Start of Records for the task
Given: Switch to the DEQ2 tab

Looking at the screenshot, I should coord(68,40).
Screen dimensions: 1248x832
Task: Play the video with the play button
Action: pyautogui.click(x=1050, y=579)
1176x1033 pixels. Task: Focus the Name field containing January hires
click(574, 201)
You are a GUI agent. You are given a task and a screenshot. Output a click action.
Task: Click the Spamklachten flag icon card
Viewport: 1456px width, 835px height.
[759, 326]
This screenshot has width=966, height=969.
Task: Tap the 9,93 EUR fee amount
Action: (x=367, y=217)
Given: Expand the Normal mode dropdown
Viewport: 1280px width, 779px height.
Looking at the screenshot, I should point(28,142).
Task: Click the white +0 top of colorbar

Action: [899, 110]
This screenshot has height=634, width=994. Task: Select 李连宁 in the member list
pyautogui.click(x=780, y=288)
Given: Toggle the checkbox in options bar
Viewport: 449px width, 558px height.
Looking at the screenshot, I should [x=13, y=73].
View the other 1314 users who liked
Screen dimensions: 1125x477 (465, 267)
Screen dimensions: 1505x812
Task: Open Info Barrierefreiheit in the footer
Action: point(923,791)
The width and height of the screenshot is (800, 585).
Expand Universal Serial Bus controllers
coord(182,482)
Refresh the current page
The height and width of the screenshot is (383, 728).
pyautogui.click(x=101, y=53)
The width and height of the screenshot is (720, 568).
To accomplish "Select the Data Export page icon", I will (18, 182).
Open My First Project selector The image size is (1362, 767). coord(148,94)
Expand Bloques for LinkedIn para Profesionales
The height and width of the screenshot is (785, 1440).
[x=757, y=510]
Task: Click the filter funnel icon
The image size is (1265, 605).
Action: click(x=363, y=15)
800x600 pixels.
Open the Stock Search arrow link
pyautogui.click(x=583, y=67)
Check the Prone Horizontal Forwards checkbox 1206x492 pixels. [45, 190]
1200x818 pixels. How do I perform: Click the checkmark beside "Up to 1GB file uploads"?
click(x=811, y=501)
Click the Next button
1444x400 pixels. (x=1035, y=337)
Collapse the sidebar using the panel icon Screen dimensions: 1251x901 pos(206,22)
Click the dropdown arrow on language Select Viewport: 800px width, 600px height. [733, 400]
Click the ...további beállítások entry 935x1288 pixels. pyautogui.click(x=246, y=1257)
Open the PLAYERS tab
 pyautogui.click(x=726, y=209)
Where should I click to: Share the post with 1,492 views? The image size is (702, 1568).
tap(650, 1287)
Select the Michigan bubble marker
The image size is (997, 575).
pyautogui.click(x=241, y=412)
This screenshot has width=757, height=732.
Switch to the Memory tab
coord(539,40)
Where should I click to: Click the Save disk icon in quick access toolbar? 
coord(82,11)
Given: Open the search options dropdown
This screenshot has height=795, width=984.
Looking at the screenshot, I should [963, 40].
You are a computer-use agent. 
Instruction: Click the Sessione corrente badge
End of Records for the task
Copy out every line of the entries where the string "checkbox" shows up.

Given: Toggle the checkbox in options bar
Check the Prone Horizontal Forwards checkbox 1206x492 pixels. [45, 190]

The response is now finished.